You are viewing a plain text version of this content. The canonical link for it is here.
Posted to user@spark.apache.org by wxhsdp <wx...@gmail.com> on 2014/04/30 13:52:57 UTC

something about memory usage

Hi, guys

  i want to do some optimizations of my spark codes. i use VisualVM to
monitor the executor when run the app.
  here's the snapshot:
<http://apache-spark-user-list.1001560.n3.nabble.com/file/n5107/executor.png> 

from the snapshot, i can get the memory usage information about the
executor, but the executor contains lots of tasks. is it possible to get the
memory usage of one single task in JVM with GC running in the background?

by the way, you can see every time when memory is consumed up to 90%, JVM
does GC operation.
i'am a little confused about that. i originally thought that 60% of the
memory is kept for Spark's memory cache(i did not cache any RDDs in my
application), so there was only 40% left for running the app.



--
View this message in context: http://apache-spark-user-list.1001560.n3.nabble.com/something-about-memory-usage-tp5107.html
Sent from the Apache Spark User List mailing list archive at Nabble.com.

Re: something about memory usage

Posted by wxhsdp <wx...@gmail.com>.
Hi, daniel, thx for your help

  i'am just running 1 core slaves. but still i can not work it out. the
executor does the task one by one,
  task0, task1, task2...

  how can i get the memory task1 used with so many threads running in the
background, also with GC.
<http://apache-spark-user-list.1001560.n3.nabble.com/file/n5137/executor_threads.png> 

  it's not accurate to use Runtime.getRuntime().freeMemory



--
View this message in context: http://apache-spark-user-list.1001560.n3.nabble.com/something-about-memory-usage-tp5107p5137.html
Sent from the Apache Spark User List mailing list archive at Nabble.com.

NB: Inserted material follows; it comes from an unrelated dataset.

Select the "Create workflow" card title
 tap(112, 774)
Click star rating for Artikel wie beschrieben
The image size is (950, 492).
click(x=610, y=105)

Re: something about memory usage

Posted by Daniel Darabos <da...@lynxanalytics.com>.
On Wed, Apr 30, 2014 at 1:52 PM, wxhsdp <wx...@gmail.com> wrote:

> Hi, guys
>
>   i want to do some optimizations of my spark codes. i use VisualVM to
> monitor the executor when run the app.
>   here's the snapshot:
> <
> http://apache-spark-user-list.1001560.n3.nabble.com/file/n5107/executor.png
> >
>
> from the snapshot, i can get the memory usage information about the
> executor, but the executor contains lots of tasks. is it possible to get
> the
> memory usage of one single task in JVM with GC running in the background?
>

I guess you could run 1-core slaves. That way they would only work on one
task at a time.

by the way, you can see every time when memory is consumed up to 90%, JVM
> does GC operation.
> i'am a little confused about that. i originally thought that 60% of the
> memory is kept for Spark's memory cache(i did not cache any RDDs in my
> application), so there was only 40% left for running the app.
>

The way I understand it, Spark does not have a tight control on the memory.
Your code running on the executor can easily use more than 40% of memory.
Spark only limits the memory used for RDD caches and shuffles. If its RDD
caches are full, taking up 60% of the heap, and your code takes up more
than 40% (after GC), the executor will die with OOM.

I suppose there is not much Spark could do about this. You cannot control
how much memory a function you call is allowed to use.